Given data.
+ + +
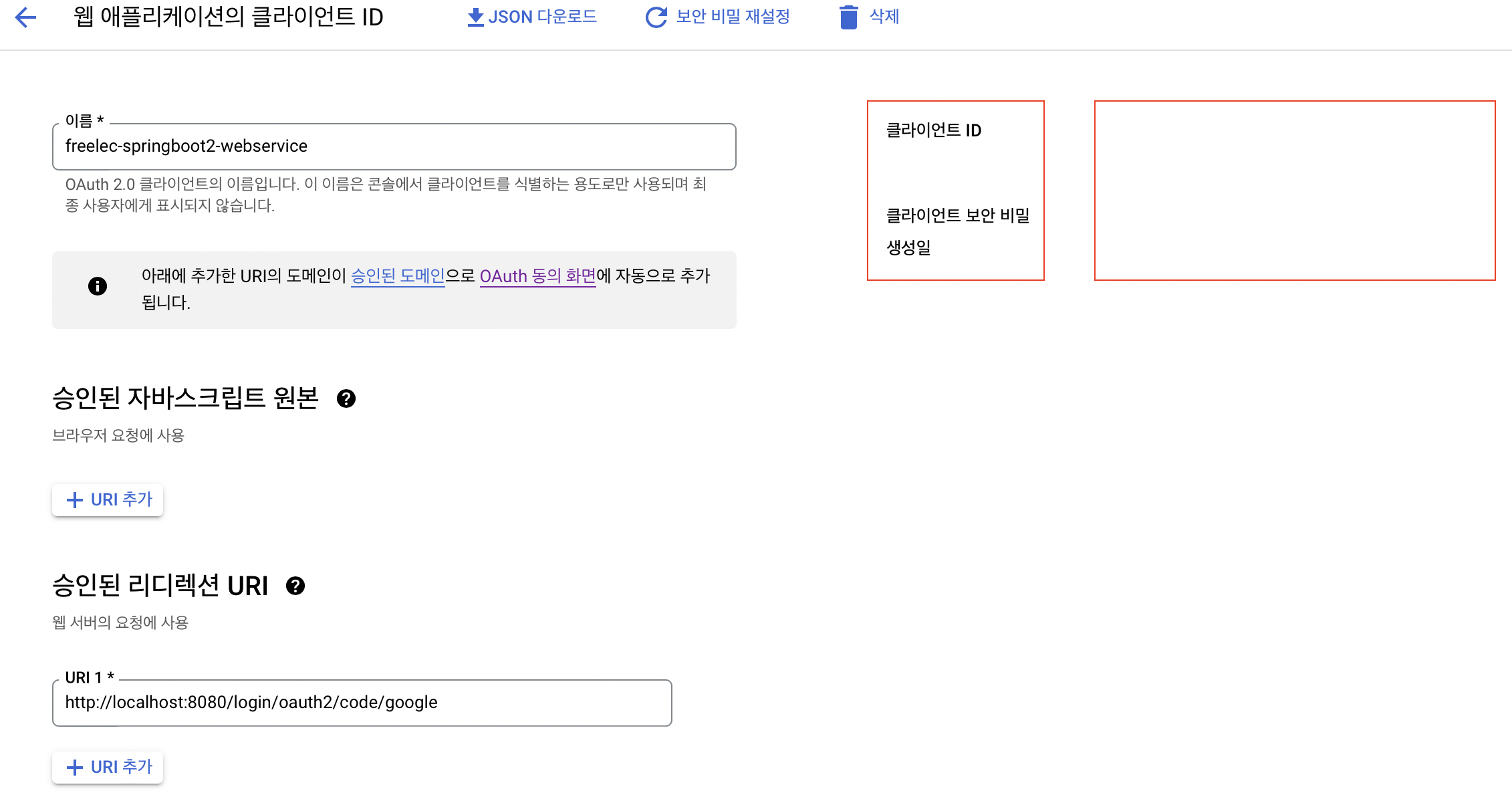Viewport: 1512px width, 805px height.
Task: Click the trash can delete icon
Action: (848, 17)
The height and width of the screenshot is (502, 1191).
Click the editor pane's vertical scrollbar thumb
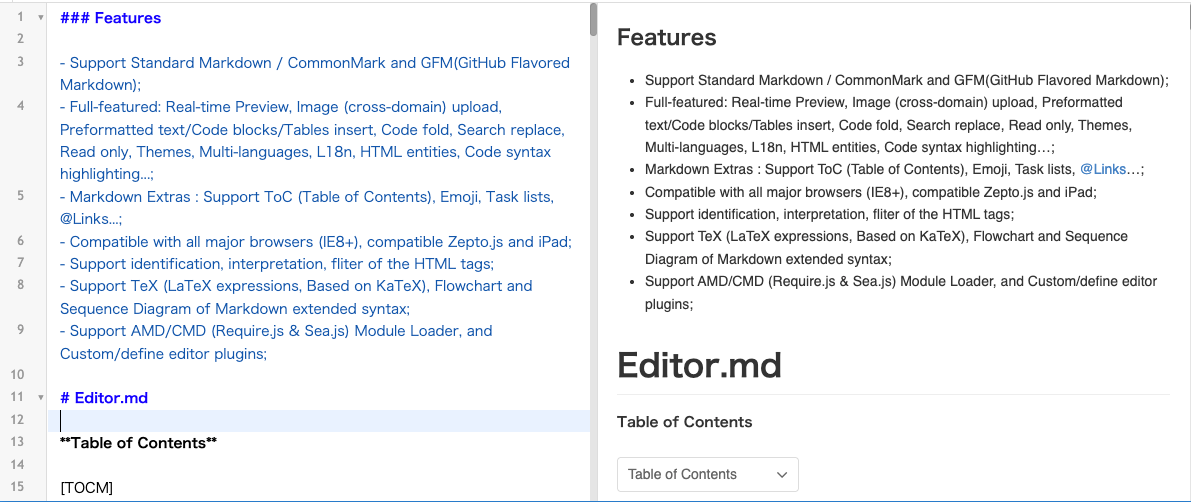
+ + +
Task instructions. Rewrite the listing above with "scrollbar thumb" swapped for "scroll handle" and nothing else changed. Leave the pictures out.

Exercise answer.
Viewport: 1512px width, 805px height.
Task: Click the trash can delete icon
Action: (848, 17)
The height and width of the screenshot is (502, 1191).
Click the editor pane's vertical scroll handle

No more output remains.